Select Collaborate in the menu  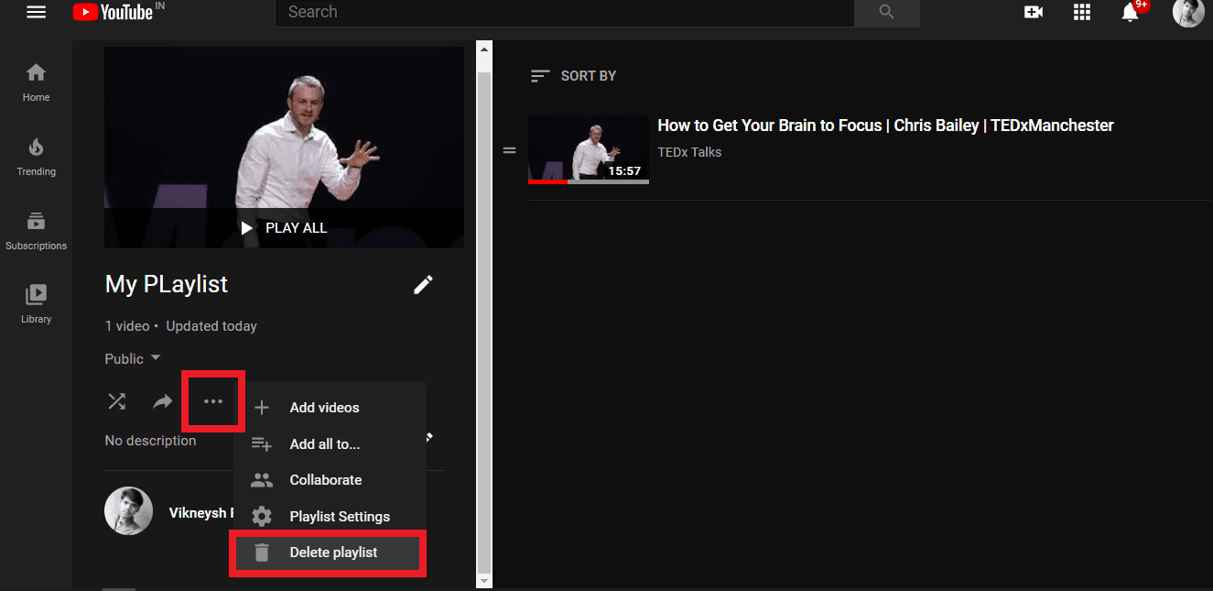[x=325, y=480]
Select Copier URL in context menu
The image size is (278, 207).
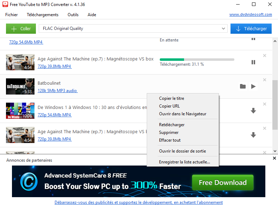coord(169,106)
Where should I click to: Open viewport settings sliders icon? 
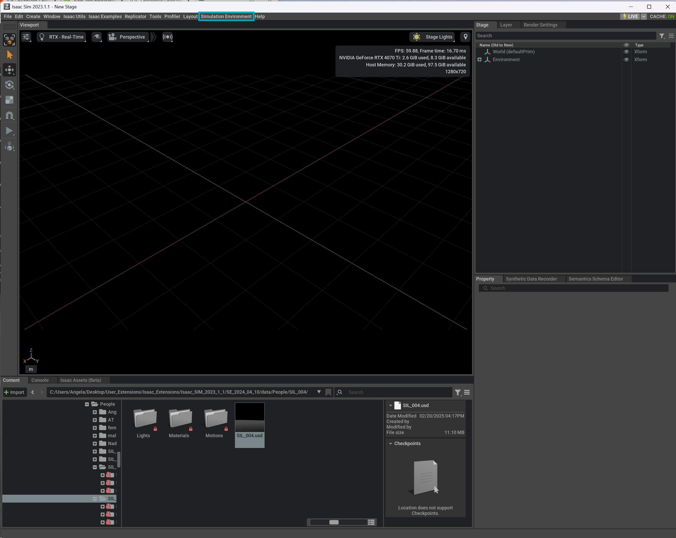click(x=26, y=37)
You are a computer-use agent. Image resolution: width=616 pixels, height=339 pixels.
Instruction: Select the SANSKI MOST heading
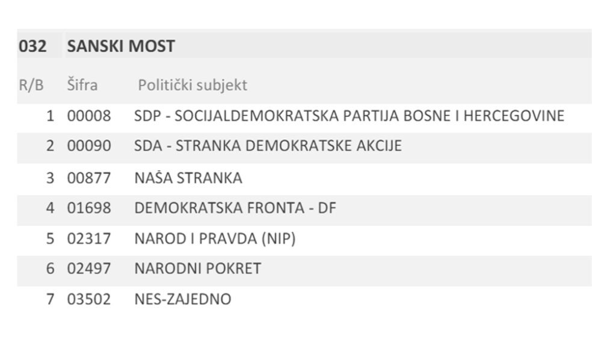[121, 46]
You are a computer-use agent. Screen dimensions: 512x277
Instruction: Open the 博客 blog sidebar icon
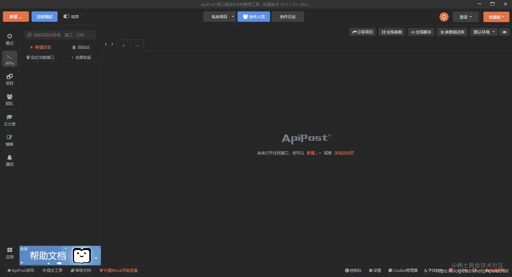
|---|
Reproduce the records starting at the line containing "Select Copier URL in context menu" and ending at the end of the records, swapping "computer-use agent" for "screen assistant" and keeping everything else the same. Leave the pictures out.

OUTPUT BELOW ::
Select Copier URL in context menu
The image size is (278, 207).
coord(169,106)
Where should I click to: Open viewport settings sliders icon? 
click(x=26, y=37)
You are a screen assistant. Image resolution: width=616 pixels, height=339 pixels.
Instruction: Select the SANSKI MOST heading
[121, 46]
You are a screen assistant. Screen dimensions: 512x277
Instruction: Open the 博客 blog sidebar icon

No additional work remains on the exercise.